In other words, the traditional BI specialist was either a reporting/tool specialist or a true subject-matter expert (like a direct-response analyst, an insurance analyst or a financial analyst). What’s the equivalent in the online world? I suppose a web analyst. The only real difference is that in the online world the subject-matter expert has to be both a tool and a subject-matter expert.
I expect this to end. As tools become better, there will be a stronger split between tool-focused facilitators and true analysts. And the analysts will be subject matter experts in web sites. Just as they are now in direct mail, insurance or finance. On this view, classical web analytics won’t go away. It will become a true subject matter expertise within a larger framework of BI. As such, I’d expect it to be handled differently depending on the organization.
Go to a direct mail company and you’ll find a specialized, highly important group of experts dedicated to list targeting and optimization. Go to a traditional bricks-and-mortar and you’ll find a person doing the same thing as part of a larger BI department. In another kind of company you’ll find a group of highly expert analysts who do nothing but study actuarial data. And in a pure online play, I’d expect to find the same thing – a team devoted exclusively and importantly to classical web analytics.
So in the end, I expect that the answer for classical web analytics is similar to that for online marketing optimization. There will be significant merger. In some organizations where online is highly important, it will look like web analytics has won. In others, where the internet channel is secondary, it will look like a small offshoot of BI. And in other places it will look like a big but hardly dominant piece of the puzzle.

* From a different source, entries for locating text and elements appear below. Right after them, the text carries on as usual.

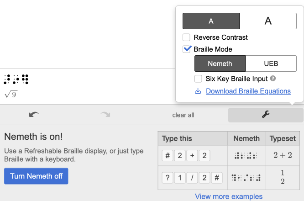The image size is (304, 201).
Task: Choose Nemeth braille mode
Action: [220, 64]
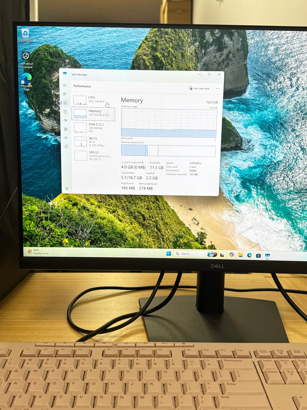This screenshot has width=307, height=410.
Task: Open the App history page icon
Action: tap(65, 112)
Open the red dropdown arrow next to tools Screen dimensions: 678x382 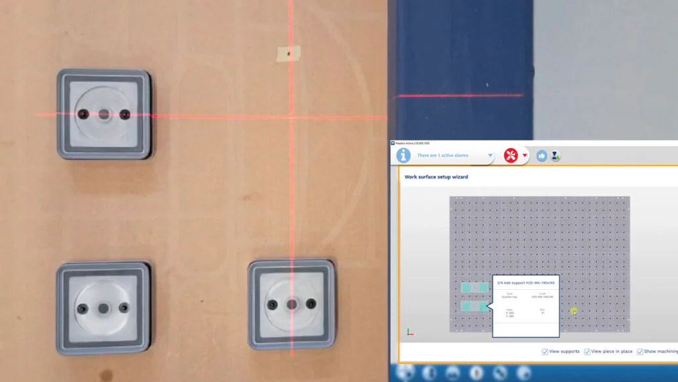pos(524,156)
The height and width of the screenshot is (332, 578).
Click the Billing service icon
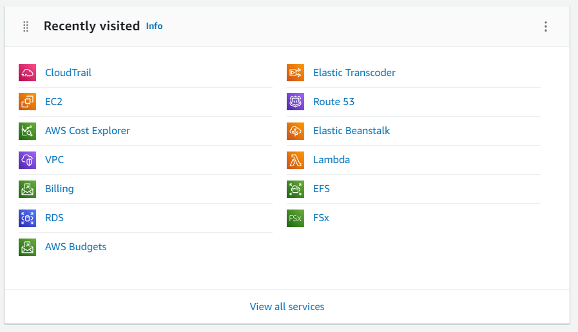[x=27, y=189]
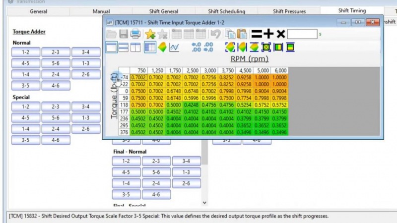This screenshot has width=397, height=223.
Task: Click the increase decimal places icon
Action: pos(196,47)
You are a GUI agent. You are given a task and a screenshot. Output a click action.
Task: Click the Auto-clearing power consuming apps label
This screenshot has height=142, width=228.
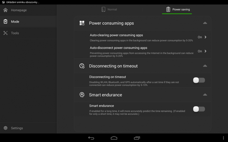pyautogui.click(x=116, y=35)
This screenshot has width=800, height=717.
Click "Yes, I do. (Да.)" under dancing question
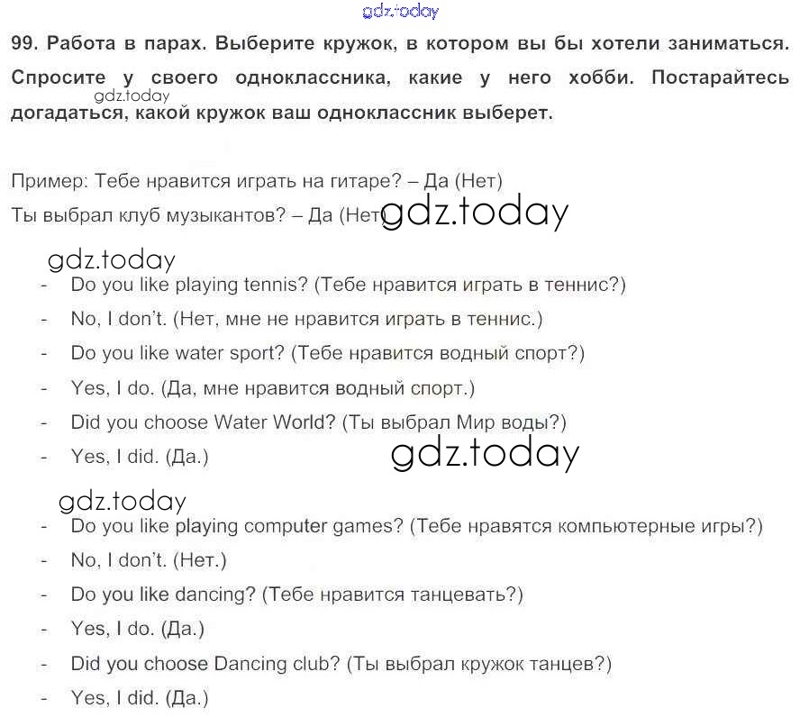click(x=138, y=629)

However this plays out, though, I go back to Paul’s advice. To be of a real value, a web analyst has to bring something special and distinct to the table. That means we have to have real subject matter expertise. As the online world becomes ever more entwined, it behooves us to understand how web data and call-center interact. How TV and online play together. How Business Objects or SAS can be used. But I think it will always be in our interest – as web analysts – to understand that our subject – ultimately - is the web site.

Hi Gary,
Truly a great contribution here. You have summarized superbly the whole question.
As for me, I have always felt that the reason why I was an excellent web analyst was because I was an awesome web marketer. Been at it for 12 years.
Personaly, I much more prefer to act as a subject-matter expert than a tool one, although I have, obviously, to cumulate both to make a living. The day when I will be able to solely focus on the subject-matter side of Web Analytics/Marketing optimization, while working with a tool specialist, will be a very intersting one indeed. I can only imagine how sophisticated we'll get then.
Posted by: Jacques Warren | March 16, 2008 at 09:42 AM
Gary, one of the things I like about your writing is that you stress distinctions. I'm convinced that if I can see distinctions, I can understand complexity better, and web analytics IS complex.
From this posting:
- marketing optimization analytics and what you're calling classic analytics are different
- technical and historical reasons are different
- SEO and behavioral targeting are technical, not marketing, disciplines (I'd have said, instead, that there are two aspects to behavioral targeting - the technical and the marketing ones)
- classic BI and classic web analytics tools & methods are different
- reporting-tool specialists and subject matter specialists
If we continue to tease these apart when appropriate, we'll do less of the kind of useless arm-waving that results from thinking the same dynamics apply to disparate things.